Food insecurity is a pervasive problem among military and veteran families, the leader of a Jewish nonprofit dedicated to ending hunger in the United States and Israel told Congress.
“Across the country, service members were, and still are, showing up at food pantries, sometimes in uniform, looking for help in feeding their families,” Abby J. Leibman of Mazon: A Jewish Response to Hunger said in testimony submitted Jan. 12 before the House Subcommittee on Nutrition.
Leibman, Mazon’s president and CEO said, “While many emergency food providers have responded by developing specific and innovative programs to assist food-insecure military families, most of these organizations are strapped by increasing demands for services in general and have limited capacity to address this population.”

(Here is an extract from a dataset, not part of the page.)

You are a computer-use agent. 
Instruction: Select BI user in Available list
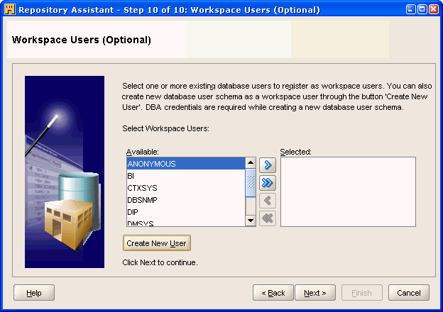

There is a food pantry on or near every naval and marine base in the United States.
The Jewish Family Service of San Diego, a partner with Mazon, runs two food distribution sites exclusive for military families in the San Diego area, one of which is on base at Camp Pendleton.
Some 130 families use the services, receiving $100 worth of healthy food, including fresh produce, which JFS distributes once a month, according to Rachel Isaacson, food drive and distribution specialist. As of last June, she said, JFS served approximately 250 repeat clients and about 170 onetime clients.
Part of the cause of food insecurity are federal policies that make lower-ranking service members, especially those with families living off-base or in private housing, ineligible for Supplemental Nutrition Assistance Program benefits (SNAP), Mazon said. The basic allowance for housing is excluded when tabulating income eligibility for some federal programs, like Women, Infants and Children (WIC) and Head Start, but included for others. Mazon advocates for excluding the basic housing allowance for the purpose of eligibility for all nutrition assistance programs.
Erika Tebbens, a former military spouse who struggled with food insecurity and began working with Mazon a year ago, drove this point home for the subcommittee.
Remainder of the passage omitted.